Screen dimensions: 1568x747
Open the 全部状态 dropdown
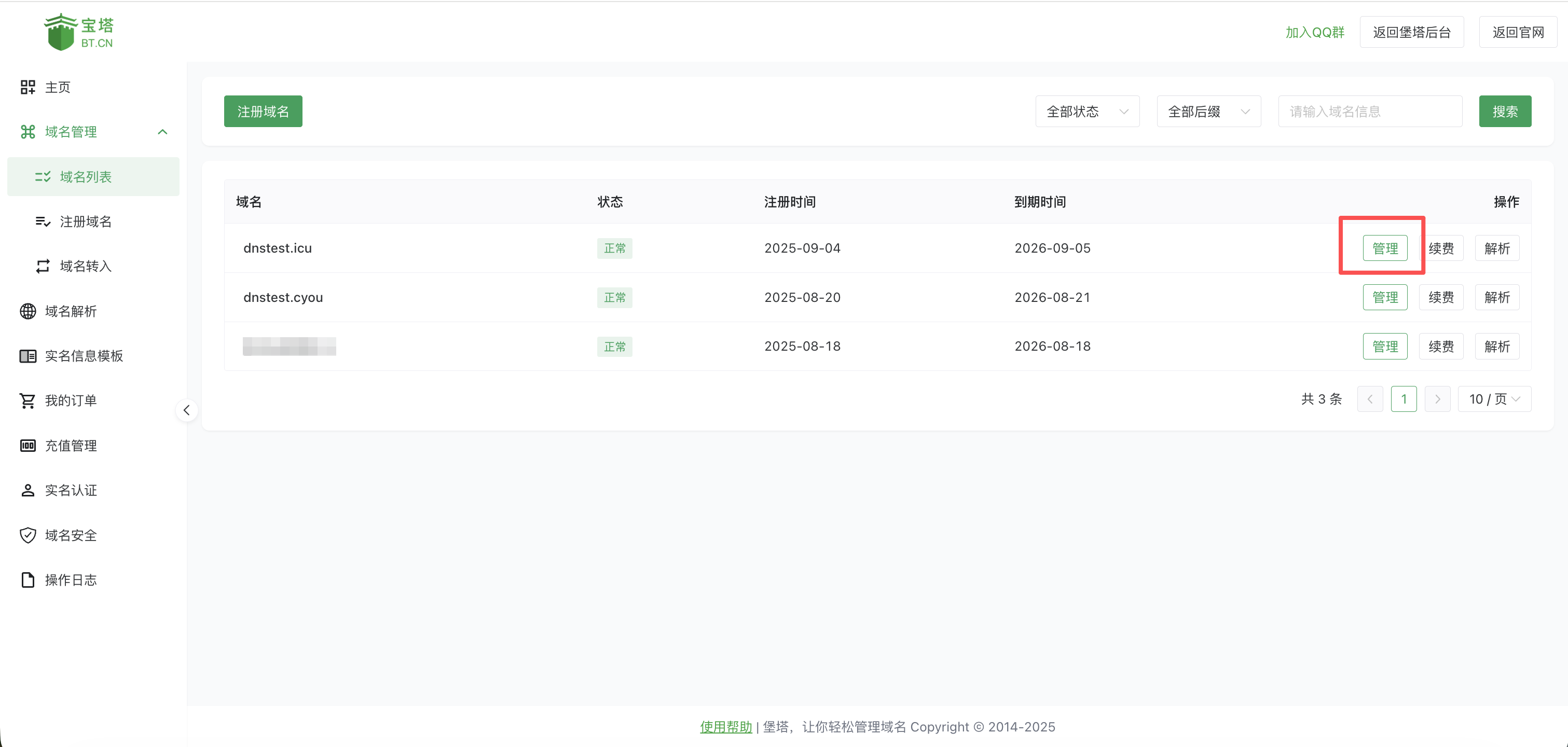pos(1087,111)
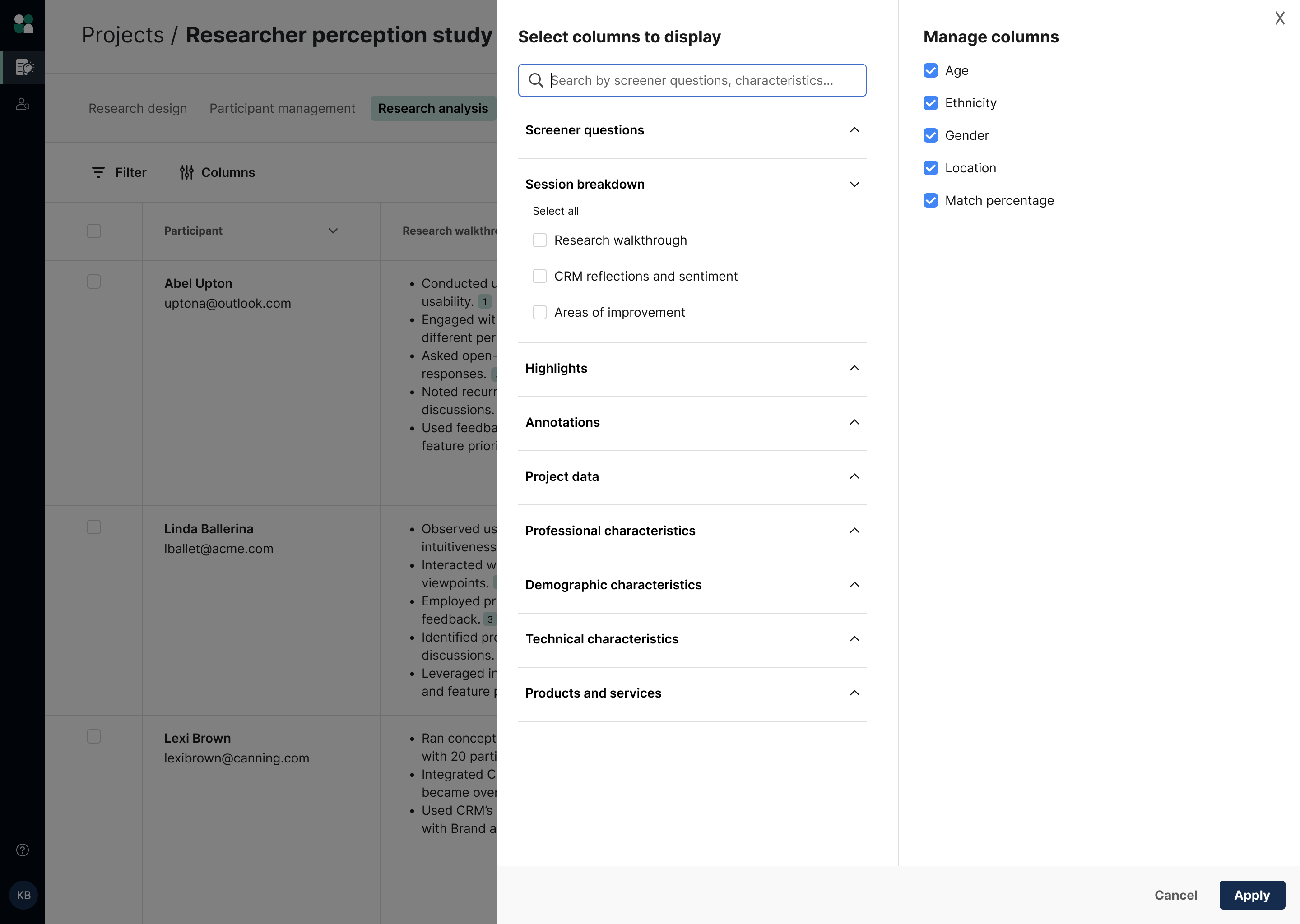Expand the Demographic characteristics section
Image resolution: width=1300 pixels, height=924 pixels.
tap(854, 585)
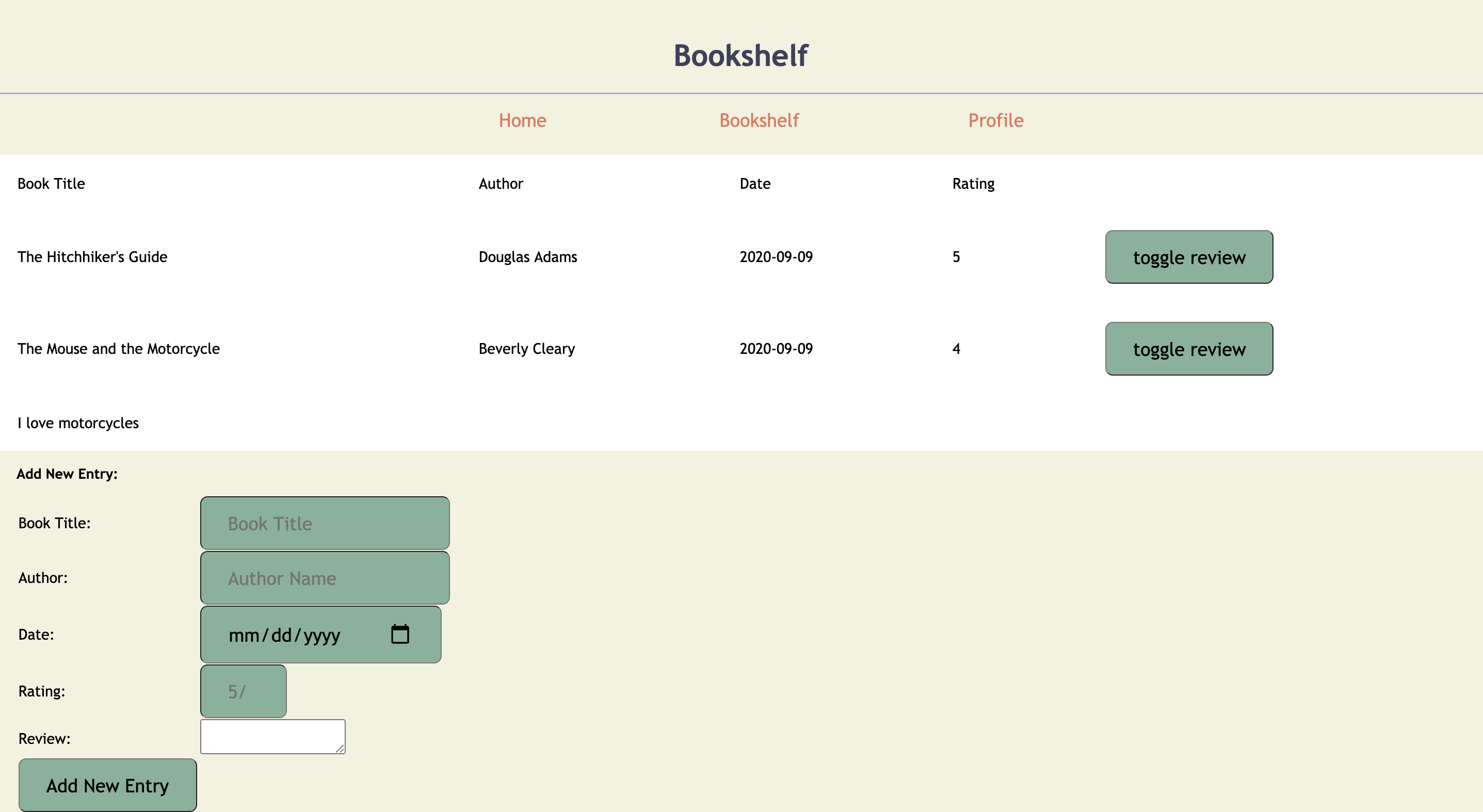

* What is being asked *
Output every record above exactly, leaving out the pictures.

* Finished task *
Screen dimensions: 1568x747
Open the 全部状态 dropdown
pos(1087,111)
Expand the Demographic characteristics section
Image resolution: width=1300 pixels, height=924 pixels.
tap(854, 585)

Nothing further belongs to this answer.